What it’s like to eat at New York’s cheapest Michelin-starred restaurant
No dress code, no budget-busting prices: take the subway to Long Island City for a meal to remember.
Words by Ute Junker
This story first appeared in Traveller
The shorts come as a surprise. I was expecting Casa Enrique, New York’s cheapest Michelin-star restaurant, to be more relaxed than some of the city’s other fine diners but when I arrive on a warm summer evening, I’m a little taken aback by the complete absence of long trousers among the guests seated at the restaurant’s outdoor tables.
That includes the table of young women workshopping their friends’ relationship updates, and several families who have brought their kids for an early dinner. Babies gurgle happily at two different tables while another group of diners has brought along their white Labrador, which lies contentedly beside a drinking bowl that has been put out for it.
It is not the crowd you normally encounter in a Michelin-starred restaurant. But that is not the only thing that is unusual about Casa Enrique. A stayer in New York’s ultra-competitive dining scene, this no-frills Mexican restaurant has held a Michelin star since 2014 but has remained resolutely affordable.
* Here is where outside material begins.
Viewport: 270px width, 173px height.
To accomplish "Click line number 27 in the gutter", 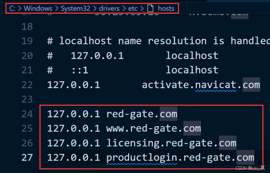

That sets it apart from many of its contemporaries. New York’s best restaurants are among the most expensive in the world. The nine-course tasting menu at three Michelin starred Eleven Madison Park, for instance, is US$365 per person. That’s not including the wine pairing – which starts from $115 per person –tax at 8.875 per cent, and the standard 20 per cent tip.
Casa Enrique’s a la carte menu is far more budget friendly. An entrée of ceviche, delicate slices of raw fish marinated in lime, served with onion, tomato and serrano chile, costs US$24, while a chicken enchilada is US$25.
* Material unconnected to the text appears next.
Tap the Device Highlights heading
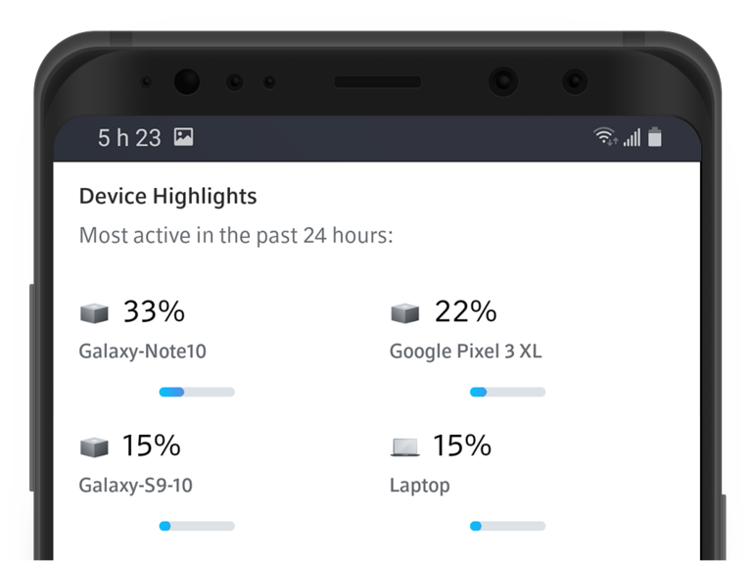The height and width of the screenshot is (561, 752). click(167, 196)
The mains are the real stars of the menu. The specialty of the house is mole di Paixtla, chicken enveloped in velvety sauce made with almonds, raisins, sesame, chocolate and seven different chiles that is simultaneously nutty, sweet, bitter and tongue-numbingly hot, and costs US$27.
Other favourites include the branzino al pastor, marinated in guajillo and achiote, grilled and served with pineapple and coconut sauce (US$35) and the most expensive dish on the menu, chamorro de borrego al huaxamole – lamb shanks braised in chile pulle, huajes and coriander, served with rice and beans. It is yours for US$42.
In a city where everyone is always eyeing the margin I ask Cosme Aguilar, Casa Enrique’s softly-spoken chef, why he hasn’t put up his prices. He smiles.
“When we got the Michelin star, I asked friends that have been in the industry much longer than I, ‘What should we do now?’ Everybody says, ‘Don’t start changing things’.”
And he hasn’t. Keeping the prices affordable has let him keep a loyal local clientele even as he regularly gets bookings from overseas visitors. (“We get bookings from Japan, even Australia!”) The fit-out – from the white-washed interiors to the curbside tables – has stayed simple, and the drinks list matches the Latin flavours on the menu with Mexican beers, Spanish wines and cocktails such as mezcal martinis and mezcal negronis alongside Pisco sours.
The menu at Casa Enrique, based on Aguilar’s family recipes, has dishes to appeal to every palate. The taco section includes child-friendly fillings such as homemade crumbled chorizo and beer battered market fish alongside more adventurous options such as cow tongue; the mains are more complex and some have a serious dose of chilli.
If you do find a favourite dish, you can rest assured that it will still be on the menu next time you return. “It’s the same menu as when we opened,” Aguilar says. “The products we use are in season all year round so we never take items off, although we always have one or two specials.”
Aguilar is an accidental chef. Originally, trained as a mechanic but couldn’t find work when he migrated to the United States in 1998. One of his brothers was working in a French restaurant and got him a job as a porter. Soon after he moved into the kitchen.
“I was already a very good eater, but that is where I fell in love with food,” he says. “I was so lucky to be among great chefs; all I wanted was to be one of them.”